Лазарь последовал за Софией. В полумраке прихожей она сняла шлем, но эффект был совсем не тот, что на солнышке: ни сияния глаз, ни золотого ореола вокруг головы.

— Забирай собаку и уходи, — проговорила София, направляясь к лестнице наверх.

— Ты придёшь на ужин?

— У нас в холодильнике поллитра ординарного вина — более ничего. Как сам думаешь, приду я или нет?

— А у нас свиные ребрышки на гриле, салат, печеный картофель, сыр, прошутто, ну и, конечно же, баница. Всё приготовила тётя Душана. При содействии мамы, конечно.

— А приглашаешь ты.

— Тебе в нашем доме все рады. Особенно я.

— Я должна дождаться Спаса и тогда мы решим.

— Спас завис в «Чемпионе». Раньше полуночи его не жди. Опять пожалеет какую-нибудь танцовщицу.

— Я приду, — София посмотрела на него долгим, леденящим взглядом. Поцелует или ударит?

Лазарь решился подняться следом за ней на верхнюю площадку лестницы. Двери в спальни были приоткрыты и Люлёк тут же шмыгнул в одну из них. София последовала за псом. Лазарь — за Софией. Таким образом все трое оказались в спальне Спаса.

— Приучили пса валяться на постелях. Лезет своими лапами повсюду. Ну же! Забирай его!

Общими усилиями им удалось спихнуть рычащего Люлька на пол. Борьба была неравной и оттого бессмысленной, зато Лазарю удалось сорвать быстрый, целомудренный поцелуй.

— Хоть что-то! — улыбнулся он. — Так говорит дядя Сигизмунд.

— Лазарь, тебе ничего не светит, так же как и этому псу.

— А Наташке? Как?
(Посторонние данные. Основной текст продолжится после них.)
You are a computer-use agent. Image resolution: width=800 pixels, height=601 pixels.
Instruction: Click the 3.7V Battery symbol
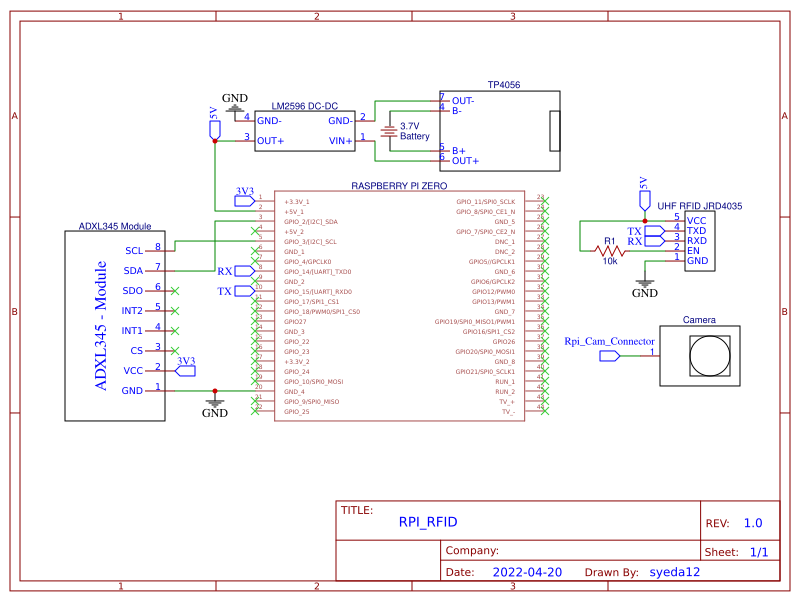tap(391, 131)
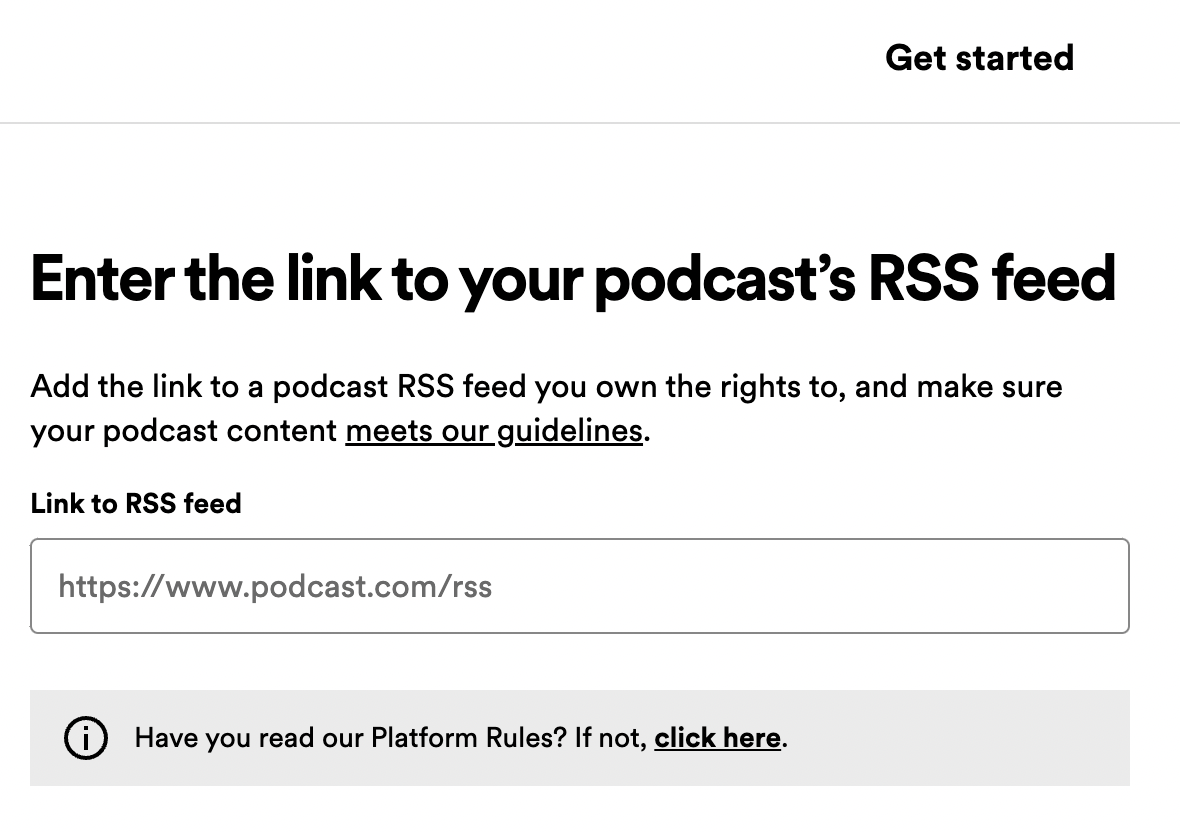Image resolution: width=1180 pixels, height=832 pixels.
Task: Follow the guidelines hyperlink in the description
Action: [x=494, y=430]
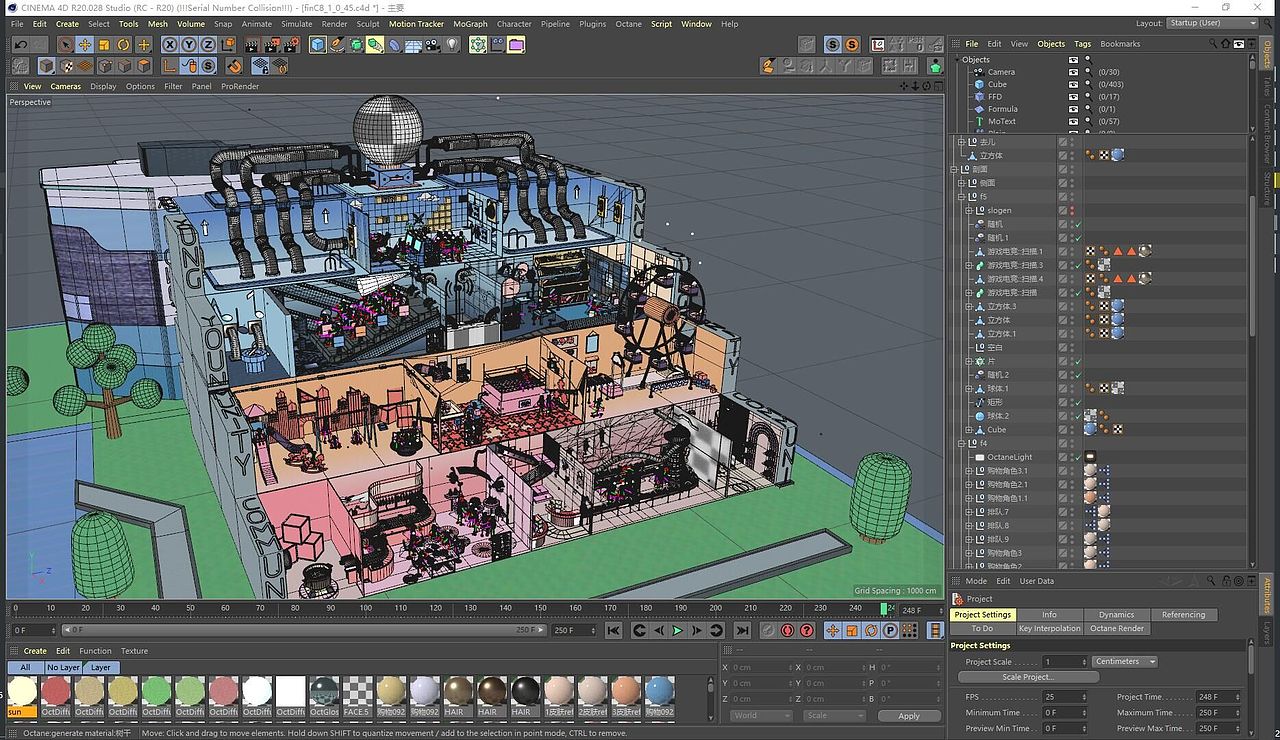Click the Record Active Objects button
The width and height of the screenshot is (1280, 740).
pyautogui.click(x=768, y=631)
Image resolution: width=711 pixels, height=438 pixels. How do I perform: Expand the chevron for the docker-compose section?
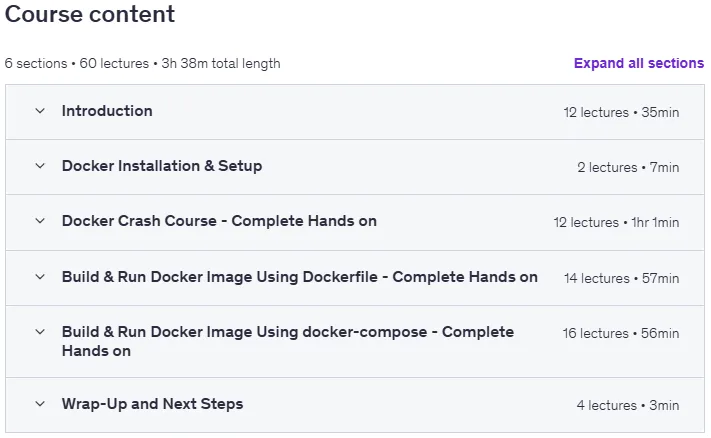[x=40, y=332]
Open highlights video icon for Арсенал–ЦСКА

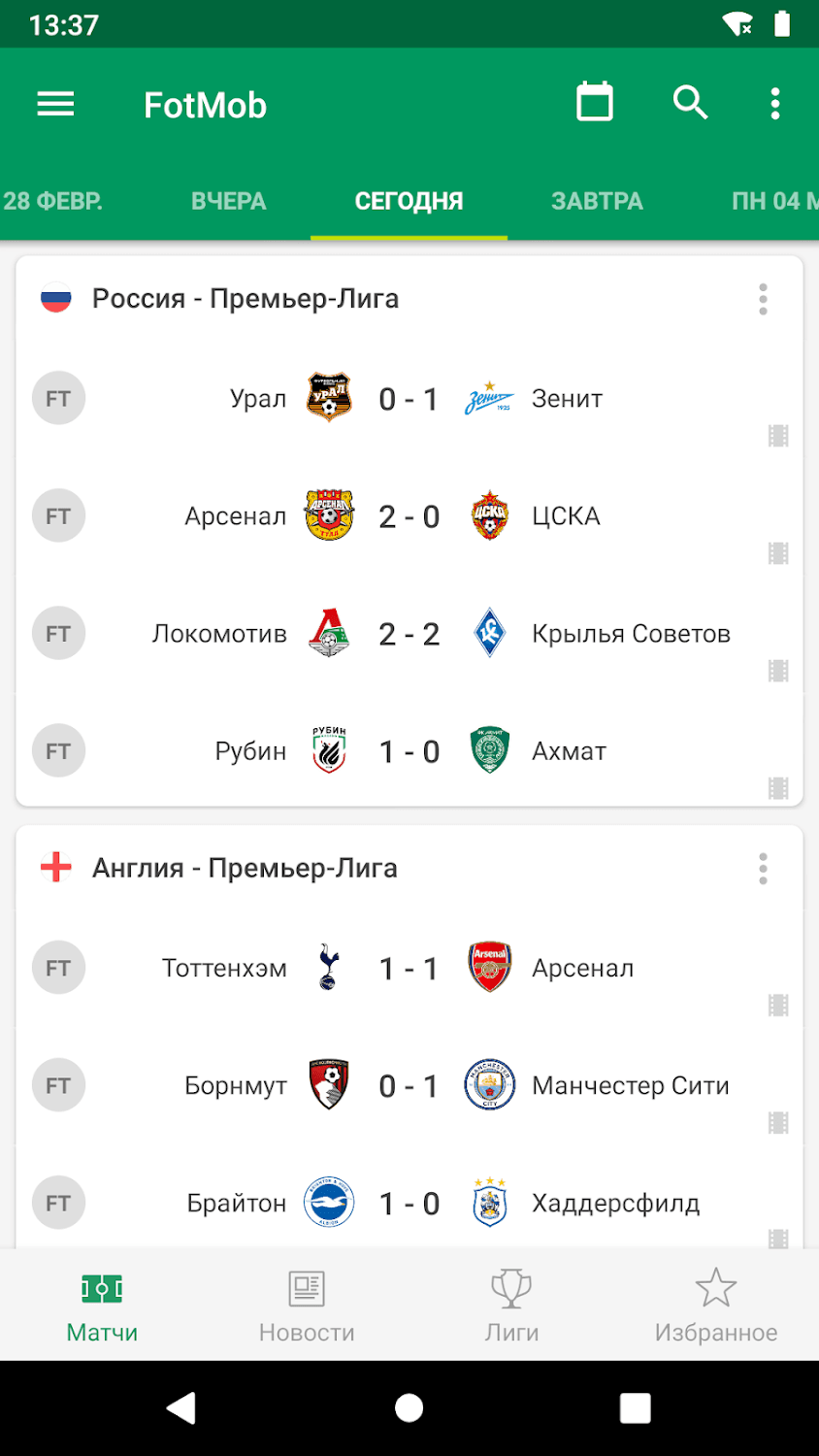tap(778, 553)
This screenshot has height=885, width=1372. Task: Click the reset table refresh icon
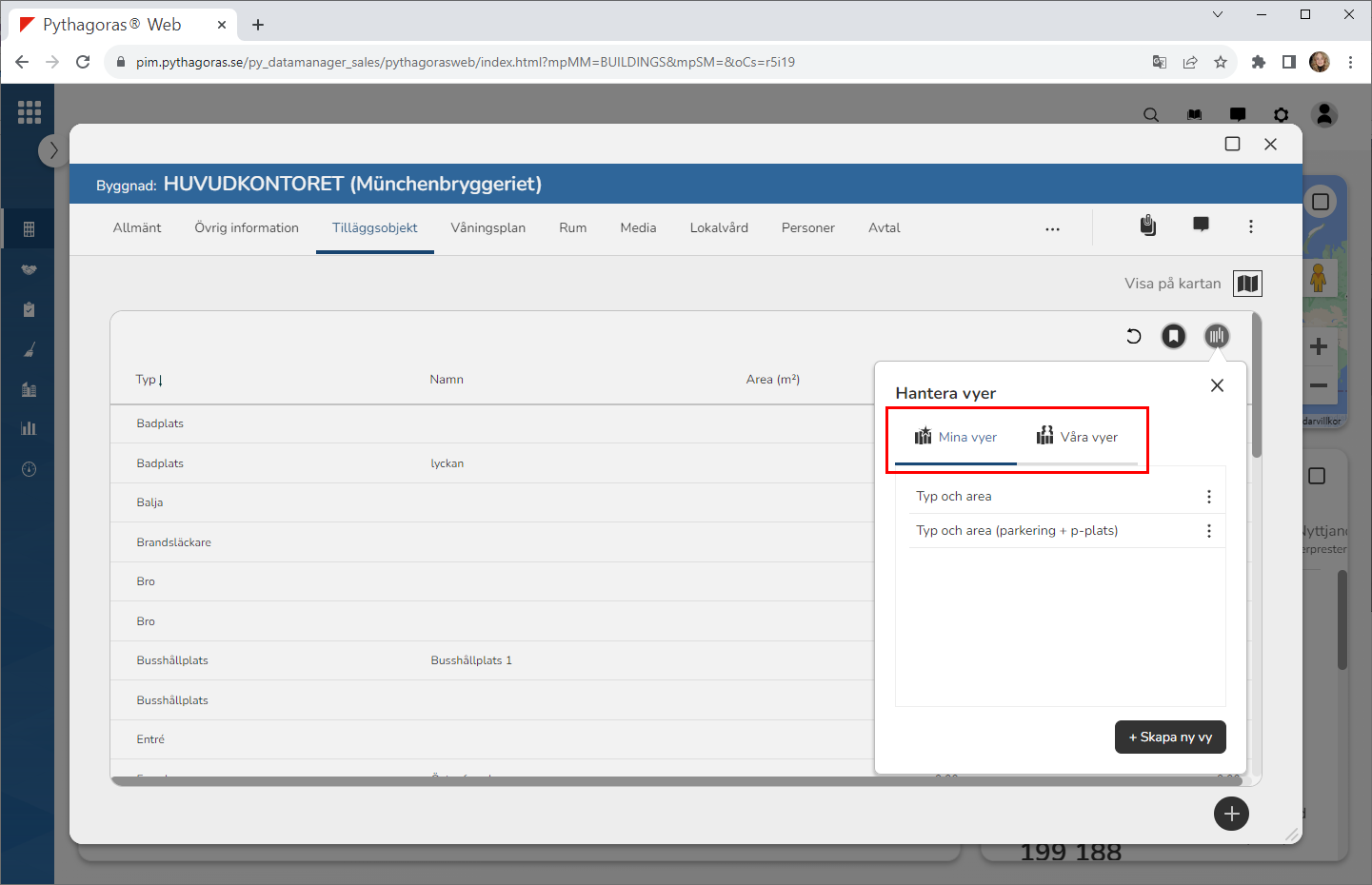point(1133,336)
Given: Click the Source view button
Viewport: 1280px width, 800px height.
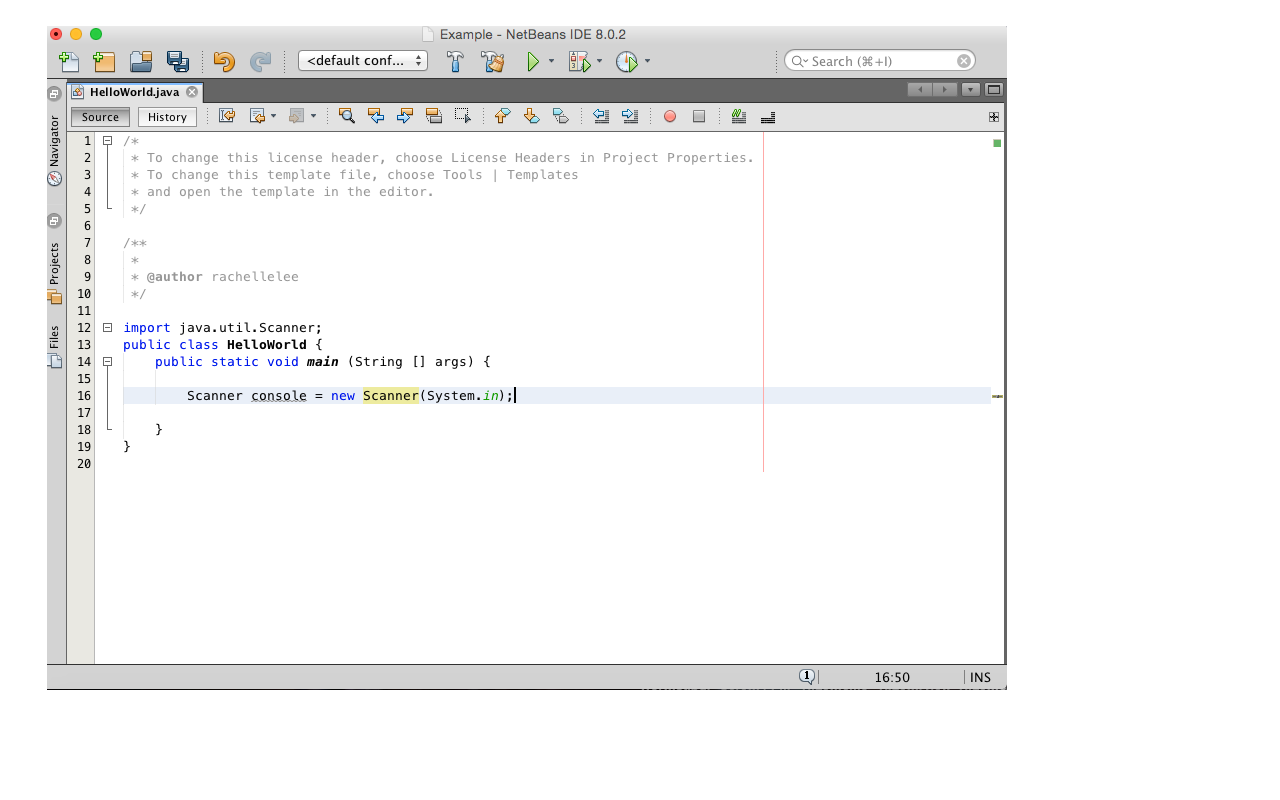Looking at the screenshot, I should pyautogui.click(x=99, y=116).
Светит?

— Не знаю, — София устало опустилась на отцовскую кровать.

Люлёк предпринял ещё одну попытку отвоевать потерянные позиции на двухспальном ложе Спаса, но был отброшен пинком мраморной девичьей ножки.

— Ах, как сексуально ты пинаешься! — закатил глаза Лазарь. — Пни же и меня. Я согласен!

И он повернулся к Софии спиной, отклячив плоский зад. Не смешно. София минуту смотрела на клапаны его задних карманов.

— Спас расстроен, — тихо сказала она.

— Господь с ним! Не всё ж ему радоваться.

— Мадам Блага наговорила всякого…

— Мама любит поговорить — это её недостаток. Пожалуй, единственный.

— Змея она.

— Мама?

— Она рассказала Спасу про какого-то Игоря.

— Ах, у мамы до сих пор полно ухажёров!

Пинок получился слишком сильным. Лазарь отлетел к двери, где его лоб встретился с притолокой. Звук получился звонким. Люлёк залился радостным лаем.

— Зачем ты так?..

Неужели Лазарь умеет обижаться?

— Мне нравится Наташа, — строго проговорила София.